- Associated Press - Tuesday, June 2, 2015

DOVER, Del. (AP) - The state House voted along party lines Tuesday to approve a bill decriminalizing possession of small amounts of marijuana.

The legislation, which cleared the House on a 24-14 vote, with no Republican support, now goes to the Senate. Democratic Gov. Jack Markell has indicated that he supports the measure.

The bill makes possession by adults of “personal use” quantity of marijuana, defined as an ounce or less, a civil offense punishable by a fine of $100, rather than a crime.

But smoking marijuana in a moving vehicle, or in an area accessible to the public, would be a misdemeanor punishable by a fine of up to $200 and imprisonment of up to five days.

The legislation defines areas accessible to the public to include outdoor locations on private property that are within 10 feet of a street or sidewalk, and outdoor areas within 10 feet of the doors or windows of any public or private building.

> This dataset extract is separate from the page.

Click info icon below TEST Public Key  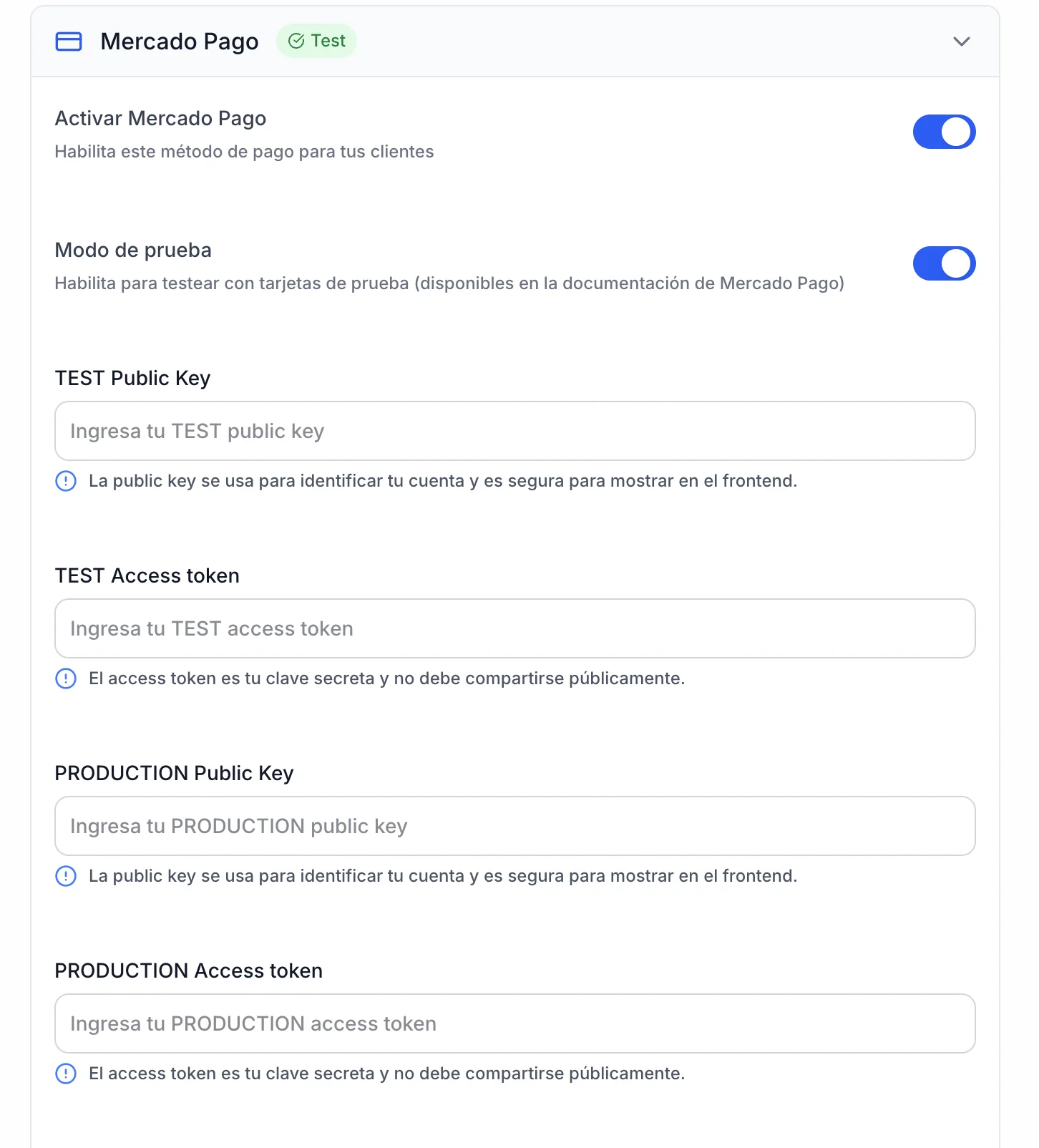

The bill also keeps simple possession or use of an ounce or less a criminal offense for anyone under 18. For those between the ages of 18 and 21, a first offense would result in a civil penalty, while any subsequent offense would be a misdemeanor.

Supporters of the bill say it is an attempt to prevent otherwise law-abiding pot smokers from ending up with criminal records that could jeopardize their futures.

“The goal of the bill is not, and I repeat, not, legalization…. All we are doing is decriminalizing the possession of small amounts,” said chief sponsor Rep. Helene Keeley, a Wilmington Democrat.

Keeley said she did her best to address the concerns of law enforcement groups by inserting several new provisions into the legislation.

Opponents nevertheless remain concerned that the legislation sends the wrong message to children, and that it will lead to greater acceptance and use of illegal drugs while hampering the abilities of police to conduct searches and seizures.

“Some penalties in the law are meant to be punitive, … but when you’re talking about young people with marijuana, were trying to help them,” said Rep. Rich Collins, R-Millsboro.

“Are we doing young people a favor by taking away this disincentive for behavior that is destructive to themselves and to their families?” Collins added.

Other lawmakers noted that a person between 18 and 21 who is caught with a small amount of marijuana could be let off the first time with a civil penalty, while that same person, if caught drinking a beer, could be charged with a crime.

“It clearly sounds like the bar is much different for the alcohol,” said Rep. Mike Ramone, a Newark Republican, who declined to cast a vote.